Aim: Return the lines of each of the records below verbatim, leaving out the pictures.

Information provided:
════════
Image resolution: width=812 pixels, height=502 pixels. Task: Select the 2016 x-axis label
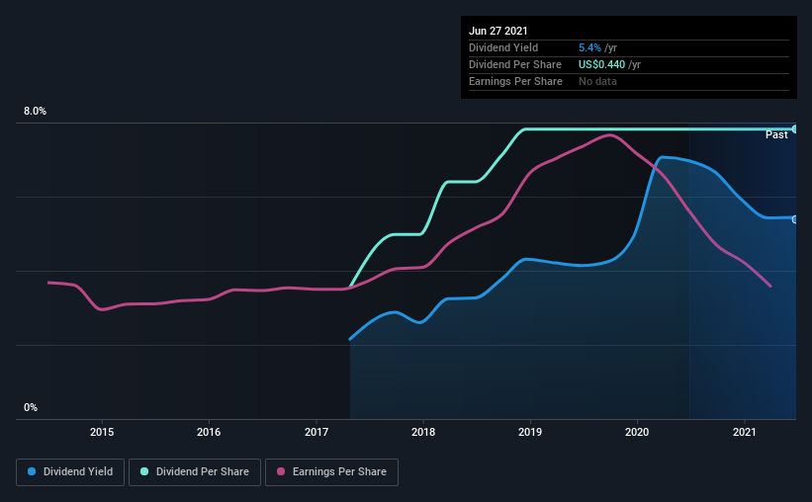pos(209,432)
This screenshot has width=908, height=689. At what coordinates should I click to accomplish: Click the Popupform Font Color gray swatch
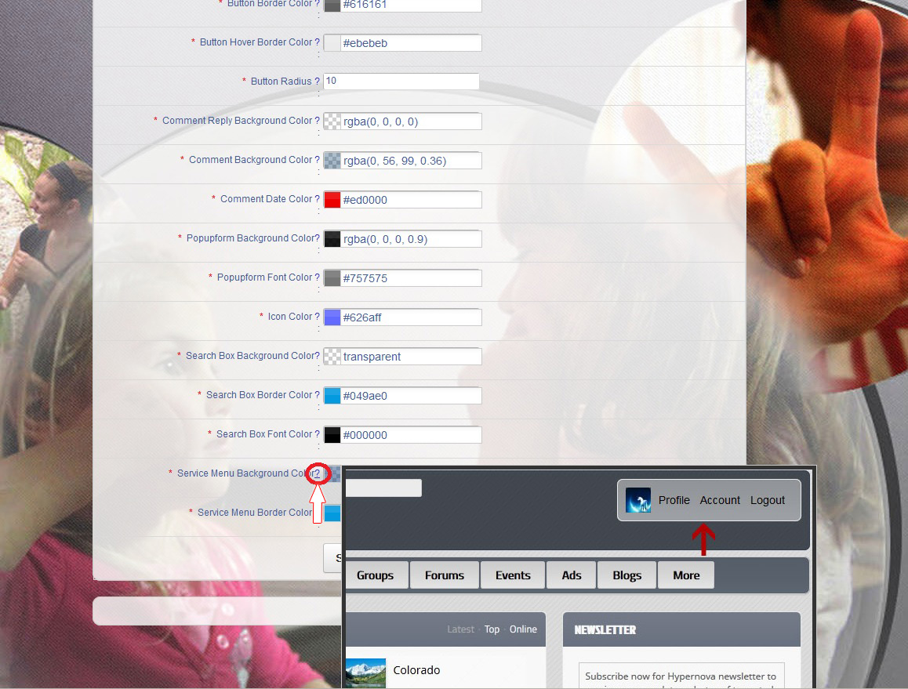click(332, 278)
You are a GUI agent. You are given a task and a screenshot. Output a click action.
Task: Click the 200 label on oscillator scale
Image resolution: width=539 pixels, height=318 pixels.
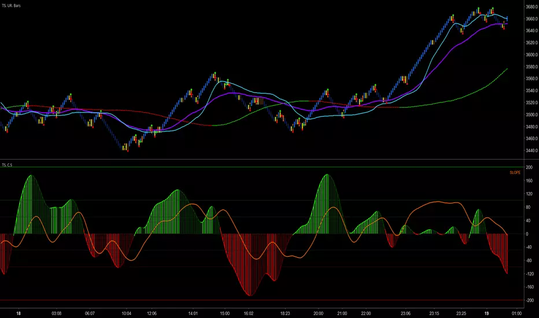528,167
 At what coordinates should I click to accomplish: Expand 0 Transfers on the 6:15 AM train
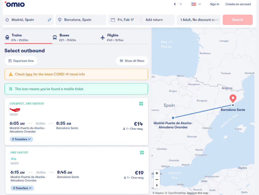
════════
Output of the exercise:
Image resolution: width=812 pixels, height=502 pixels. Task: Select the 2016 x-axis label
pos(209,432)
This screenshot has width=908, height=689. At what coordinates should I click to accomplish: Click the Popupform Font Color gray swatch
click(332, 278)
You are a GUI agent. You are given a task and a screenshot. Output a click action.
Task: Click the 200 label on oscillator scale
Image resolution: width=539 pixels, height=318 pixels.
528,167
 At what coordinates should I click to accomplish: Expand 0 Transfers on the 6:15 AM train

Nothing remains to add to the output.